A medida do estado de Nova Iorque foi aprovada em novembro de 2021, mas só agora começa a ser aplicada.
Fotografia: Alena Torgonskaya no Unsplash.

O comum será associar as recargas de latas de chantilly ao universo dos doces, no qual, entre coberturas e recheios, o creme é usado para vários fins. Em Nova Iorque, contudo, as autoridades perceberam que, muitas vezes, estas são compradas com objetivos mais perigosos, que superam a possibilidade de elevar os níveis de açúcar no sangue além do considerado saudável.

De acordo com o “Público”, os produtos estavam também a ser utilizados para inalar óxido nitroso (N₂O). A substância inodora, conhecida como “gás do riso” ou “hilariante”, é, por norma, inalada através da descarga dos recipientes, que o contém em pequenas quantidades. O resultado? Uma quase imediata — e breve — sensação de euforia.

O problema é que este gás, utilizado na medicina dentária para aliviar a dor, é altamente viciante e, quando usado de forma imprópria, tem efeitos prejudiciais.
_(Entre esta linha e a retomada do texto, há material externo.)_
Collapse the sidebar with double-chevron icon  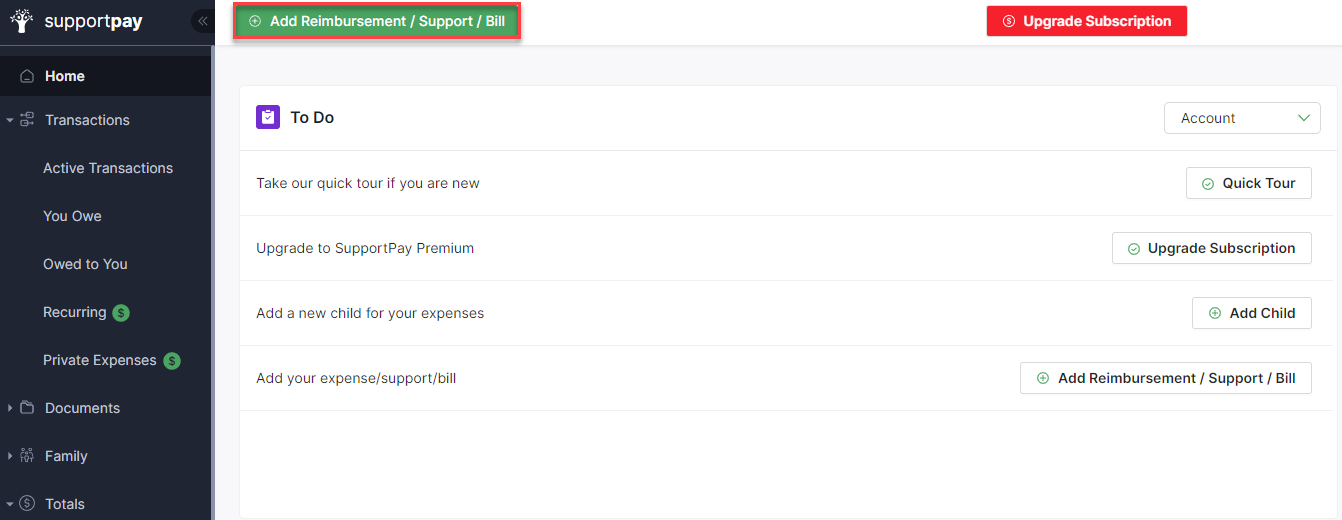coord(202,21)
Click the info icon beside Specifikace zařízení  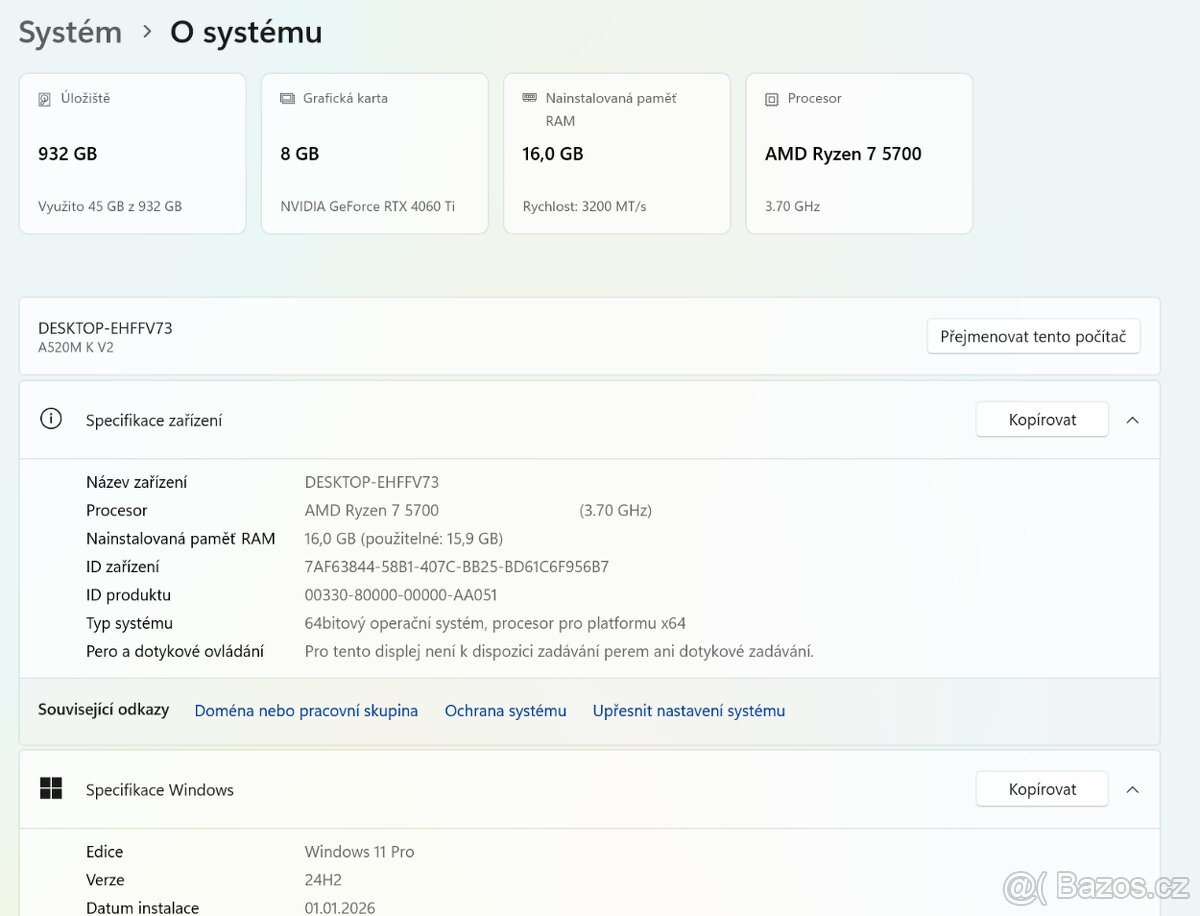pyautogui.click(x=51, y=419)

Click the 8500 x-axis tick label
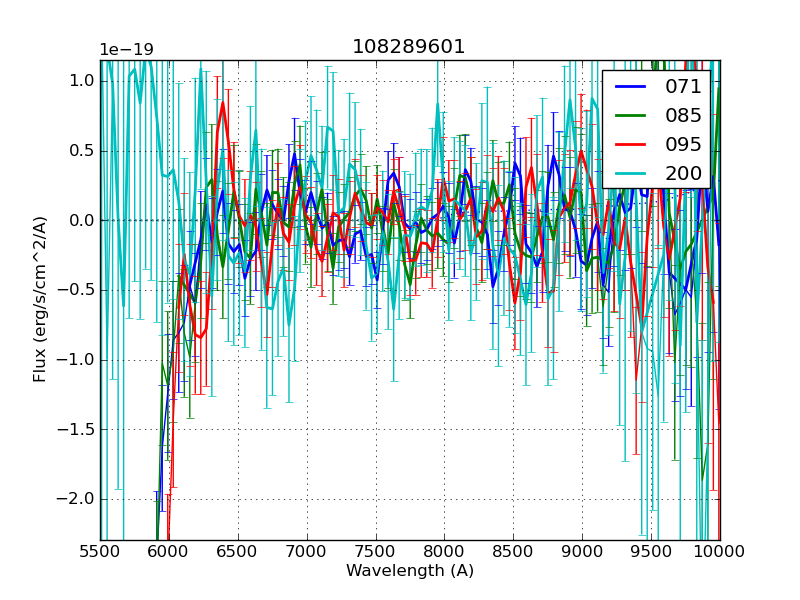tap(514, 551)
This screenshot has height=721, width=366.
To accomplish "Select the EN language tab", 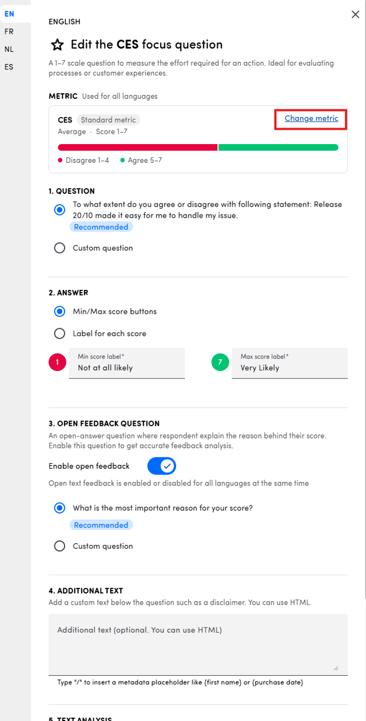I will click(x=9, y=14).
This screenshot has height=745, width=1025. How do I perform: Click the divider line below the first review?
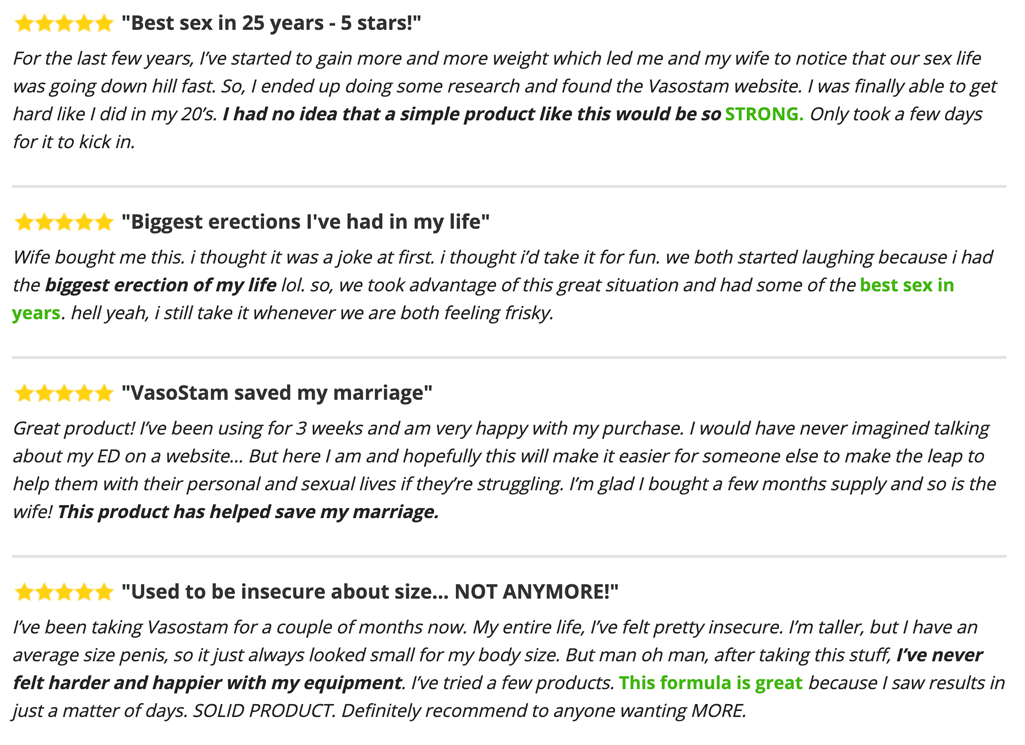point(509,186)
Como consequência, para tentar reduzir o seu uso, foi aprovada uma lei que proíbe a venda destes cartuchos a menores de 21 anos.

Contudo, uma interpretação errada da lei estatal, aprovada em novembro de 2021, fez com que as lojas apenas a começassem a seguir agora. O decreto menciona, especificamente, que a restrição é válida na compra de pequenos cartuchos de aço de óxido nitroso utilizados em doseadores de natas batidas, mas muitos espaços entenderam ser necessário pedir identificação aos clientes quando compravam chantilly. Esta segunda-feira, 29 de agosto, Joseph Addabbo, um dos responsáveis pela proibição, veio esclarecer o assunto.
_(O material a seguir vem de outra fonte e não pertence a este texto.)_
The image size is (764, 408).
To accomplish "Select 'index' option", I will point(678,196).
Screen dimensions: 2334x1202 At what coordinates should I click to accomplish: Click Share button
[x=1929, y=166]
“A necessidade de limitar o acesso e a venda de recargas tornou-se evidente, pela primeira vez, depois de receber queixas dos constituintes sobre latas vazias nas ruas do bairro”, começa por dizer o senador democrata numa declaração partilhada no Twitter.

Acrescenta: “Infelizmente, os jovens compram e inalam este gás para ficarem drogados porque acreditam, erroneamente, que é uma substância ‘segura’. Esta lei irá eliminar o acesso fácil à substância perigosa para a nossa juventude”.

Ainda assim, apesar da possibilidade de um jovem comprar uma lata de chantilly, parti-la e remover o cartucho de óxido nitroso, esse nunca foi o alvo da lei, explicou o senador.

Segundo a autoridade norte-americana de fiscalização e combate às drogas, os inalantes estão, frequentemente, entre as primeiras drogas utilizadas por crianças pequenas, com uma em cada cinco a confirmar ter experimentado a mesma antes do oitavo ano de escola.

Em Portugal, o Serviço de Intervenção nos Comportamentos Aditivos e nas Dependências (SICAD) quer classificar o gás como substância psicoativa proibida. Em fevereiro, entregou uma proposta para criminalizar a venda e consumo ao Ministério da Saúde.